Damage control


A few nights ago, when I finished the first front panel of my pink and white jacket I had a feeling it would be too long. Not too long as in the whole jacket would be too long but as in the part from the decreases for the sleeve and up till the cast off is too long which would create a gigantic armhole. This I choose to ignore and thought that it will be better after blocking (mistake number 1, if you feel that something will be better after blocking (and we’re not talking about the looks of lace) you’re usually wrong. A lot of things get better with blocking but not the essentials, you can’t block an armhole shorter).  I continued with the armhole shaping for the back of the jacket and did it as long as the first front panel. Then I held them together and put my arm through the armhole. Big. This I choose to ignore thinking it will get better after blocking (mistake number 2, for the same reason as number 1).

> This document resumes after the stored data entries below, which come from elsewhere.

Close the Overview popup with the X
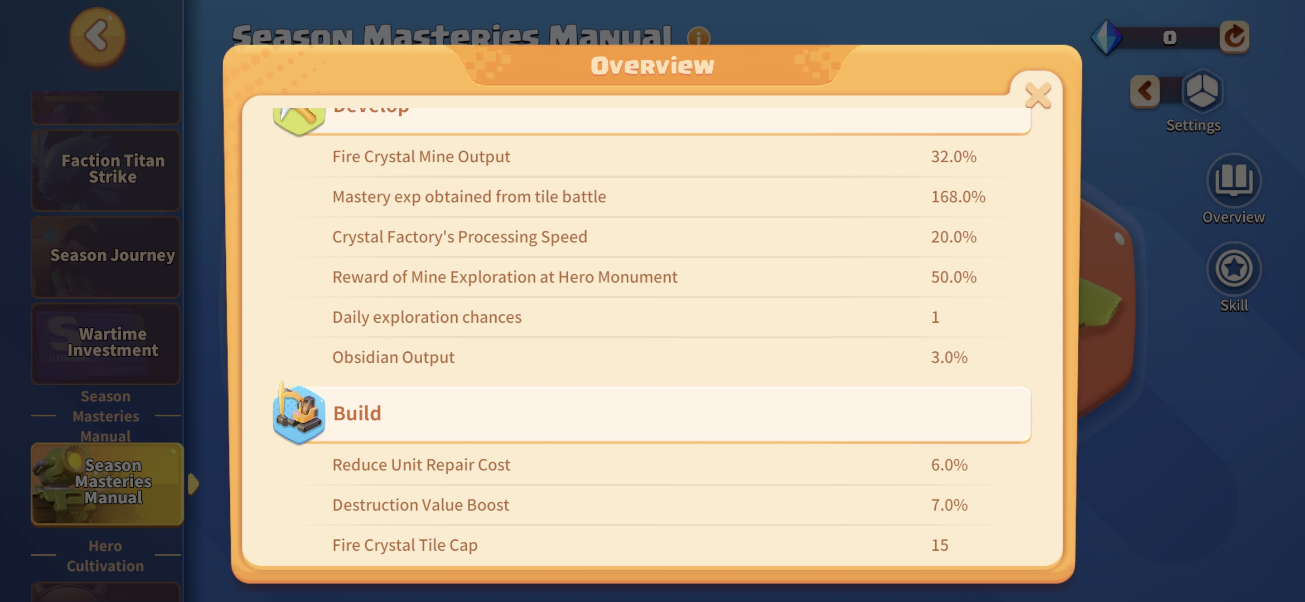 point(1038,95)
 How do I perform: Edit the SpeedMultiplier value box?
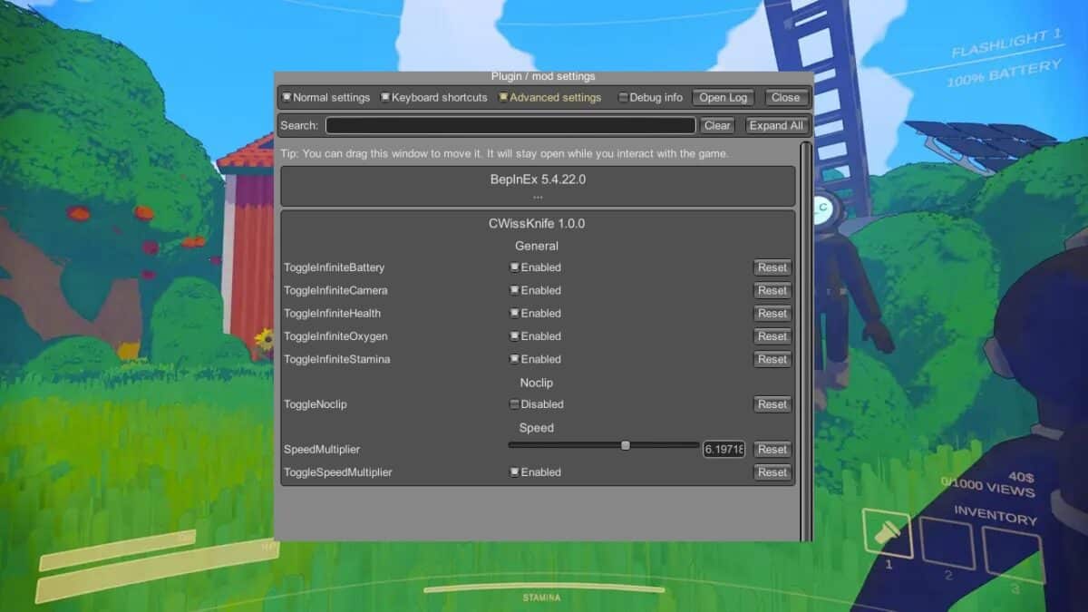pyautogui.click(x=724, y=449)
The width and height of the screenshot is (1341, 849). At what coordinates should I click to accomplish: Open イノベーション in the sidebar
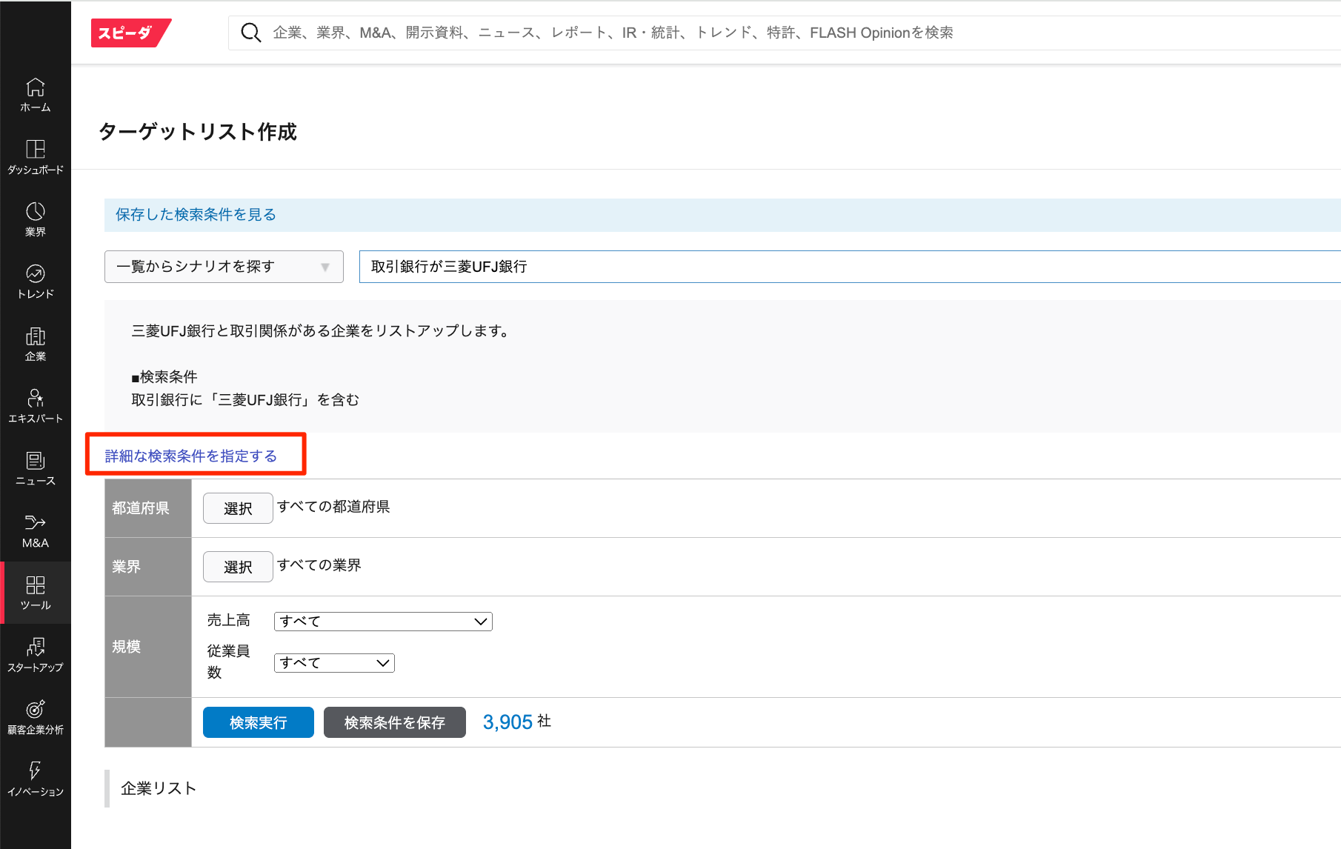(x=36, y=779)
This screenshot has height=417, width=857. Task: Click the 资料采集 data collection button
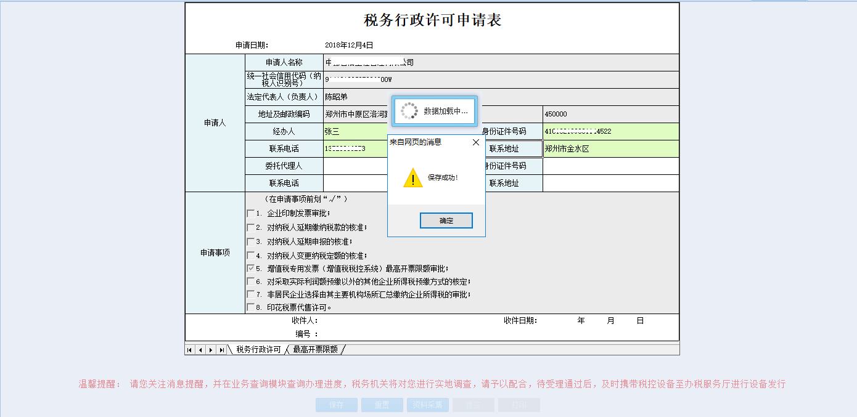[x=427, y=405]
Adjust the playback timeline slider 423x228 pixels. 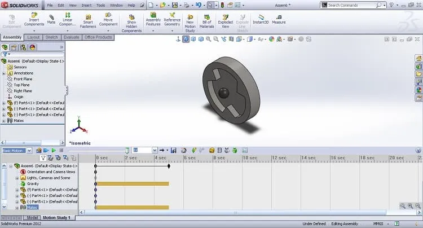(127, 150)
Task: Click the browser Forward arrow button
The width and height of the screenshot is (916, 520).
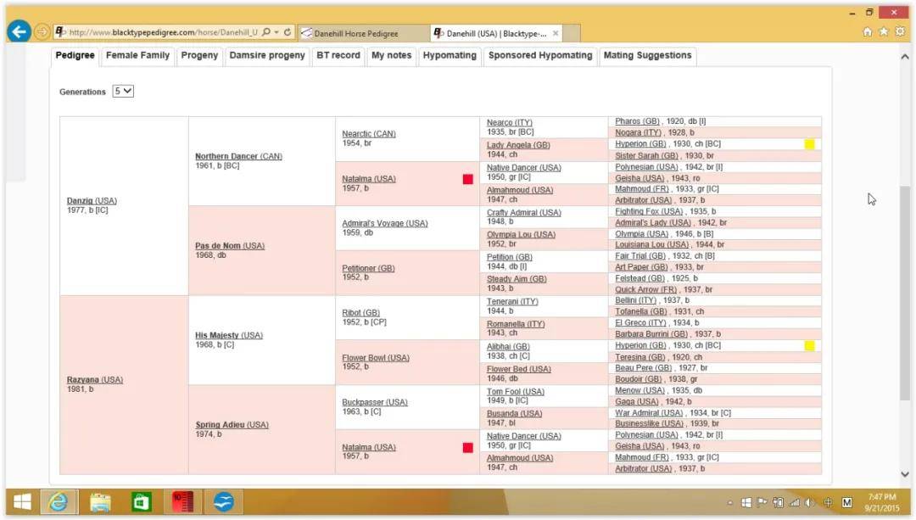Action: point(42,32)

Yesterday I did the second front panel, only this time the jacket is so heavy since I’m doing both fronts and the back in one piece that I could not ignore the too long armhole anymore. I once knit a tunic where the explicitly said to measure the project hanging and not lying flat. I choose to ignore that (a mistake due to lack of experience) with the result of a tunic that more resembled an ankle long dress instead of a thigh long tunic. I tried to shrink it but without success and I was determined not to make the same mistake again. This did not leave out the fact that my jacket had far too big armholes.

I sat down and started thinking and came to the reaslisation that it wouldn’t have to be that much work to unravel and reknit. I would only have to unravel the back and then just pick up stitches and cast off. The fronts would take a little more effort because the neckline needed to be changed as well (if the armhole is too big and you try to make it smaller by shortening the panels you might need to put the neckline decreases a little lower as well since you might otherwise churning out a most unwanted turtle neck jacket.

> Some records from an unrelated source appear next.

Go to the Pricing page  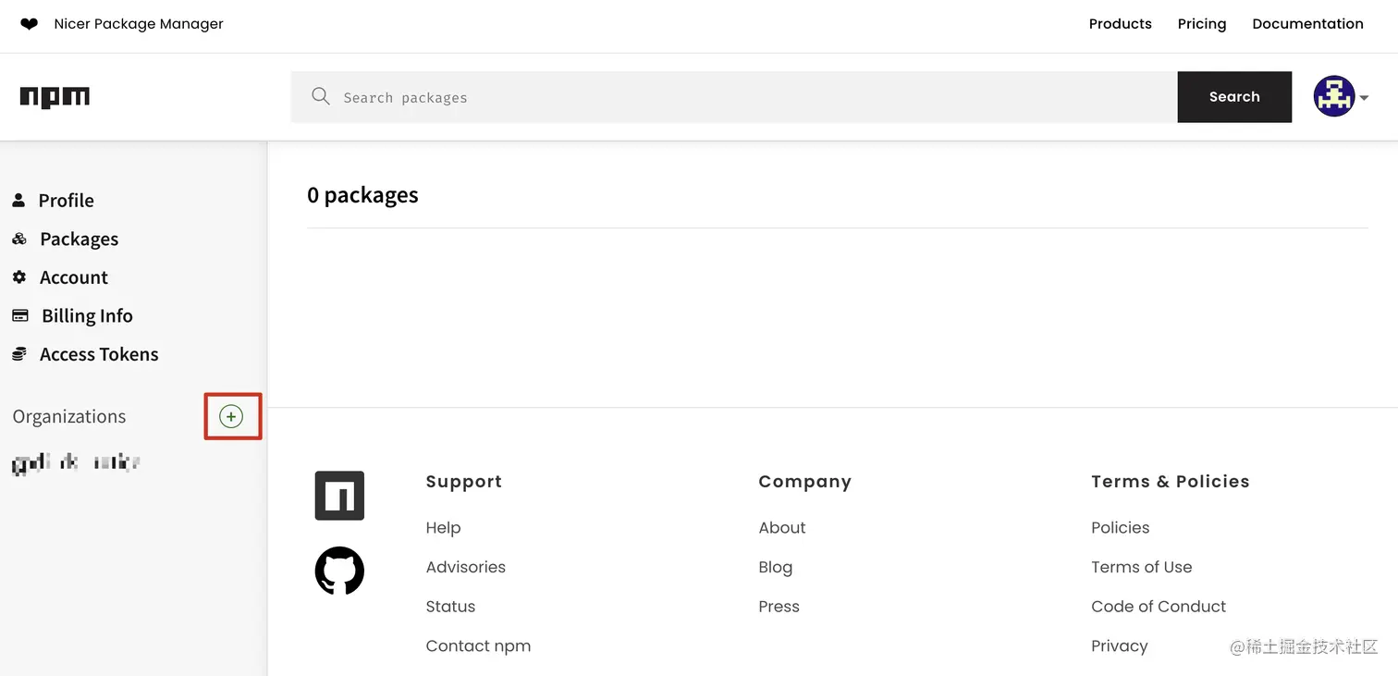pyautogui.click(x=1201, y=24)
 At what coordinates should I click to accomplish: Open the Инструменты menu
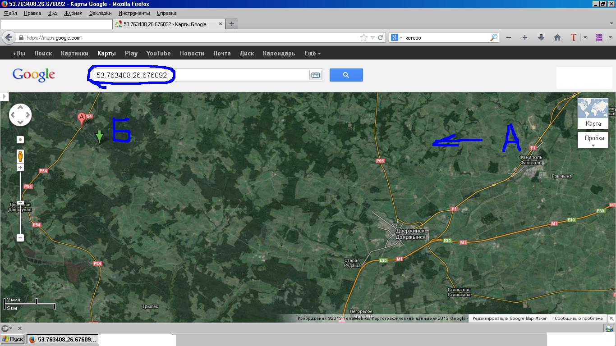[134, 13]
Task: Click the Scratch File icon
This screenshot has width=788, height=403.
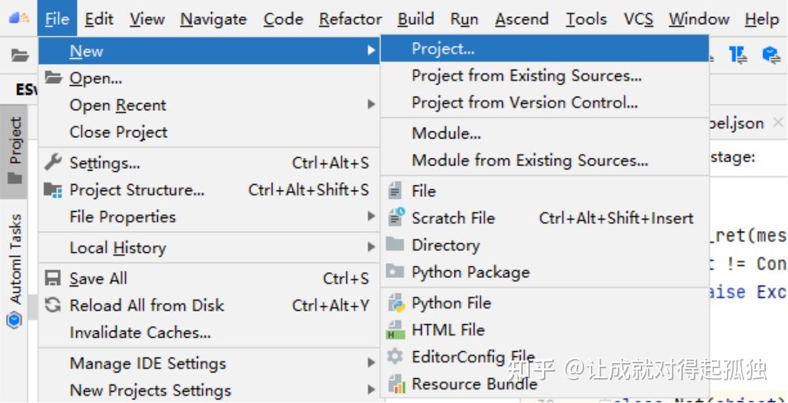Action: point(395,218)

I could probably have saved myself a lot of time if I had come to this conlusion at the first front panel but I just wasn’t ready to make the decision then. There was still a chance everything might turn out okay and it is a huge thing to pull the needle and start unraveling. Think of all the stitches that I’ve made that is now gone and lost forever (granted that no one needed them in the project, that’s why they were unraveled but still, it hurts a little). By the second front panel all hope was out and I was finally ready to make the decision. Unfortuntely I came to this conclusion just before bedtime. When something like this happen, or when I realize I’ve made a mistake in my cross-stitching, I always want to fix the mistake immediately so I won’t have to start with fixing something when I next pick up the project. What if I’ve forgotten what needs to be done or the plan for fixing it? That could possibly increase the extent of damage.

But time for bed is time for bed and instead of unraveling I put the project back into it’s bag and went to bed feeling very uncomfortable. The feeling was still there when I woke up and when I went to work. We would not be friends again, me and that jacket, until I had fixed the problem and could knit on as if nothing had happened.

When I finally had time to sit down to look it over it turned out I didn’t have to unravel as much as I thought which meant I could keep the neckline decreases. A few pulled rows and some picked up stitches later all was well again and the jacket was in favour again. And at the same time the weird uncomfortable feeling disappeared. It’s almost scary how much a project can affect your mood but all is well that ends well. We’ll se how the jacket story continues. (Imgaine my anger if it turns out in the end that the armholes are too shallow.)